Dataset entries
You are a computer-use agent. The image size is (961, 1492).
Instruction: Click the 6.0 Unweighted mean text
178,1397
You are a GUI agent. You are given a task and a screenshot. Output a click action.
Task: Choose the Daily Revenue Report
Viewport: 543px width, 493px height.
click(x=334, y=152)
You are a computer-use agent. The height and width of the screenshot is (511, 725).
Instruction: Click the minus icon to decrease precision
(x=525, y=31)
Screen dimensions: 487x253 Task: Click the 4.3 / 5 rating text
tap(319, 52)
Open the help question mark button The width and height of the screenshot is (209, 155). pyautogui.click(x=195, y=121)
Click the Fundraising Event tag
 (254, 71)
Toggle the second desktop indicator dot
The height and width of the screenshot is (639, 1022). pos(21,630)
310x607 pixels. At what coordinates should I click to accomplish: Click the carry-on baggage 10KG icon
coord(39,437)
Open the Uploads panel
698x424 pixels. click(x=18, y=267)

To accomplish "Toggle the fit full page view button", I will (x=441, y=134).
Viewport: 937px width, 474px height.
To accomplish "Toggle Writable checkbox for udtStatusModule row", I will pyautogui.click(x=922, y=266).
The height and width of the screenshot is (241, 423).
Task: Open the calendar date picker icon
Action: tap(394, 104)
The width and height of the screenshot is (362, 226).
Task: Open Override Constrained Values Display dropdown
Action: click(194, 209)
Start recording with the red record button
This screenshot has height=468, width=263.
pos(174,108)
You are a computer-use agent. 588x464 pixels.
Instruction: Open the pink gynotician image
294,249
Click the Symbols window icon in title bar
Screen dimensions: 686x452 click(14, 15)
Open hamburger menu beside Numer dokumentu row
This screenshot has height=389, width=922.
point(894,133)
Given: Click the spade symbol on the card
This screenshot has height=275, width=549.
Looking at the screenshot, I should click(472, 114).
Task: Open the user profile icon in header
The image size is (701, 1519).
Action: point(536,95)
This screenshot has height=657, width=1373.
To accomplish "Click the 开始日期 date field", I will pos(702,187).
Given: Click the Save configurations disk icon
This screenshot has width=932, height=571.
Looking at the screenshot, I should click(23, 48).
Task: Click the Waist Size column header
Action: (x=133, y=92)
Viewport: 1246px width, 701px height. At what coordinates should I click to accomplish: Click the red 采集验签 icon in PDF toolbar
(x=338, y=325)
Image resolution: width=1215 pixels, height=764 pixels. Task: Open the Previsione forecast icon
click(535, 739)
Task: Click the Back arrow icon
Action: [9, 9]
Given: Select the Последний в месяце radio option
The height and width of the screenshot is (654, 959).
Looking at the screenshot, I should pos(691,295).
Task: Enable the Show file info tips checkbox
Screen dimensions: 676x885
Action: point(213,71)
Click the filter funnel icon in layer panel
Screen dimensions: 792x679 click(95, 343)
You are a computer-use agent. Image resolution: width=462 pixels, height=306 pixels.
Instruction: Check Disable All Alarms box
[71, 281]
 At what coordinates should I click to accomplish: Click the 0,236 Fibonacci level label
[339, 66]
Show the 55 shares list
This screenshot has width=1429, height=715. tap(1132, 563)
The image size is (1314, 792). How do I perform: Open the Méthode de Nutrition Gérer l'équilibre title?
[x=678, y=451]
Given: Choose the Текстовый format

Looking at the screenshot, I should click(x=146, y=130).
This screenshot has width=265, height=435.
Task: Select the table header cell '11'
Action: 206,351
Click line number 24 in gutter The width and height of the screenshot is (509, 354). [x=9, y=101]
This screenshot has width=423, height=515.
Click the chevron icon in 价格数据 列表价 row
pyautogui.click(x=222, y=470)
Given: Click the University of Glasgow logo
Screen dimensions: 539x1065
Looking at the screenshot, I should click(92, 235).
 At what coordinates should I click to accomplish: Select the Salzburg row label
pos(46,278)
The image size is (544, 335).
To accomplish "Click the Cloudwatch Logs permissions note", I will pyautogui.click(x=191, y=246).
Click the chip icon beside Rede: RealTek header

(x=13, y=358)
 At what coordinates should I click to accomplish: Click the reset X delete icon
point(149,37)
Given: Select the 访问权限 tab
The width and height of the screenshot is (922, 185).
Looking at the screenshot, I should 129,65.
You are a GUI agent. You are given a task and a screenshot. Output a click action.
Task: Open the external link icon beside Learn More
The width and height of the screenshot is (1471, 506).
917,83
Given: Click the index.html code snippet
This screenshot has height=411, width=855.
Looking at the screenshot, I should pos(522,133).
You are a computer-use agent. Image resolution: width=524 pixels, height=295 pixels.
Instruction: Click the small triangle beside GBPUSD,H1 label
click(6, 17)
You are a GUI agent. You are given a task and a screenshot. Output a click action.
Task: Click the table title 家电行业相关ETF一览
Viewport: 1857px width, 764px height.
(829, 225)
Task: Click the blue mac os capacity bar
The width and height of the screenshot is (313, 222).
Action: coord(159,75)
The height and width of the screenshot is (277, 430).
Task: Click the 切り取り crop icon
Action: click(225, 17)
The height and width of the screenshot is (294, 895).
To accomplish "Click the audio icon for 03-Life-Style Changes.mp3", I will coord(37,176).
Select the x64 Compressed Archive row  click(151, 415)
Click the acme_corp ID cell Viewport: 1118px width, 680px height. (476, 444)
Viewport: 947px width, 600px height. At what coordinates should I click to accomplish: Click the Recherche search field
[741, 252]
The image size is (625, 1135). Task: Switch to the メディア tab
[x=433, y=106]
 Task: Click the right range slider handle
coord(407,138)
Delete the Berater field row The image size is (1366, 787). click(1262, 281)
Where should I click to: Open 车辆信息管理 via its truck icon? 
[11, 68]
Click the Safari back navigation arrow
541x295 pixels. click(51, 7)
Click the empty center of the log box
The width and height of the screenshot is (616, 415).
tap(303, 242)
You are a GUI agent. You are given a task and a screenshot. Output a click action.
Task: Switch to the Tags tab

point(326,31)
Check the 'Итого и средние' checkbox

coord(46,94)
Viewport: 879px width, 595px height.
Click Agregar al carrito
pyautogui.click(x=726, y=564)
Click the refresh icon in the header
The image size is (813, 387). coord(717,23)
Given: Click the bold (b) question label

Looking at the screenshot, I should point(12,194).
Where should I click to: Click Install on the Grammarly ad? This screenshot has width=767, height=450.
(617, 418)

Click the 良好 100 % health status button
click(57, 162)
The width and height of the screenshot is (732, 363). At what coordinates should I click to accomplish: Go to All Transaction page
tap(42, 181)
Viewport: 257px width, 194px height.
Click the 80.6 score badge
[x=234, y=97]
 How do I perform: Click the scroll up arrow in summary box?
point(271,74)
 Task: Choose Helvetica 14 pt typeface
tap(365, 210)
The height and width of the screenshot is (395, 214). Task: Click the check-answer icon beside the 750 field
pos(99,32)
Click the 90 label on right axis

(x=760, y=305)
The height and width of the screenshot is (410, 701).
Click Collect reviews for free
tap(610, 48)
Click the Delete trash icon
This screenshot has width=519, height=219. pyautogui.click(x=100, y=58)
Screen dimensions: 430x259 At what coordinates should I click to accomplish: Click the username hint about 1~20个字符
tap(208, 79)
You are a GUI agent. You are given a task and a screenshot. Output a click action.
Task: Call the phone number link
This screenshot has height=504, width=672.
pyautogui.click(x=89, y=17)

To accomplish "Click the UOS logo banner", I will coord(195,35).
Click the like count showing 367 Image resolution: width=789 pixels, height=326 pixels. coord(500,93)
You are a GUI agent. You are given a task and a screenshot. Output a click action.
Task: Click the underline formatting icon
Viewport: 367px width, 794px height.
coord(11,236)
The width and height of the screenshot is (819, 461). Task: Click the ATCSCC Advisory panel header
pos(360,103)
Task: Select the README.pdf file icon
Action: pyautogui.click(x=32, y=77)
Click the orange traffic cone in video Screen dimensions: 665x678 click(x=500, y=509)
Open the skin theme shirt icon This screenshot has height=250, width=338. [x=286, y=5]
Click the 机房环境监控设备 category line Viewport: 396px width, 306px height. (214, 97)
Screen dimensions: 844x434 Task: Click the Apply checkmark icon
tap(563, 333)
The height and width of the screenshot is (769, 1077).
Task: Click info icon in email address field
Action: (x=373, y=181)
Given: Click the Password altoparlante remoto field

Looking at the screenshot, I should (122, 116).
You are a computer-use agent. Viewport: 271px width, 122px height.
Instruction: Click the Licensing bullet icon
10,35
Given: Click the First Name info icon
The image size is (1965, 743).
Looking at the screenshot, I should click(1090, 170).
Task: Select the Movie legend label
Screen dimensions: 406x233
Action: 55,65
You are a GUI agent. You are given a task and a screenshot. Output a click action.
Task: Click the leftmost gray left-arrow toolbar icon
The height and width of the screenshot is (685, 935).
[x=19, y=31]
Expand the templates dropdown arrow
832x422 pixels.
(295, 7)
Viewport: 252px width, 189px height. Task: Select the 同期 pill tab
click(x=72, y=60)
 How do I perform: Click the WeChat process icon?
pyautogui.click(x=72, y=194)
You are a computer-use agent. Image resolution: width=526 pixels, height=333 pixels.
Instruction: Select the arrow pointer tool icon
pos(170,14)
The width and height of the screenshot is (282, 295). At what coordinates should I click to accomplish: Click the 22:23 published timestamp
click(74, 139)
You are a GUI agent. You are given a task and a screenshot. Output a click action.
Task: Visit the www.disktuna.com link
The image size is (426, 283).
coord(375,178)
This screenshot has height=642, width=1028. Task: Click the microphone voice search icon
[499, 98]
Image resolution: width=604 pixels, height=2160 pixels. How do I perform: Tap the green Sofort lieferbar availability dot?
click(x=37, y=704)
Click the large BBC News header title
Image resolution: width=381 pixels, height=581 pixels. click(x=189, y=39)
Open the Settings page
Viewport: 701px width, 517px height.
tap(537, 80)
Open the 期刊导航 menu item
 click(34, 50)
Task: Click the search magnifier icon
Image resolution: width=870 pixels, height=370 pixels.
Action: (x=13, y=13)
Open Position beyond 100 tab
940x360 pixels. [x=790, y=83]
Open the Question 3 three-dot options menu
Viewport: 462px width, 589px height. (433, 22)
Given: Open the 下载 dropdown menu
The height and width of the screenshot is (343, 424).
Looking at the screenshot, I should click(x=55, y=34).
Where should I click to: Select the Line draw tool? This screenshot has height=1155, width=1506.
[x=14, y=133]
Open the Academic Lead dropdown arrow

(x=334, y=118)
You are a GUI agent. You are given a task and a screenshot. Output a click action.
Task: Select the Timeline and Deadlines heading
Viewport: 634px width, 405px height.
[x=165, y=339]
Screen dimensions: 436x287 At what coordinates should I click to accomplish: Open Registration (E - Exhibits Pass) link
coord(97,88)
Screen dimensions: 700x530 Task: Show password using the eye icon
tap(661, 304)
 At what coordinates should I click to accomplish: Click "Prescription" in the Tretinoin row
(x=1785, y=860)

> Work order
Among the lines of the data above, find those with the word "logo" and show them.

> Result
Given: Click the University of Glasgow logo
To accomplish "Click the UOS logo banner", I will coord(195,35).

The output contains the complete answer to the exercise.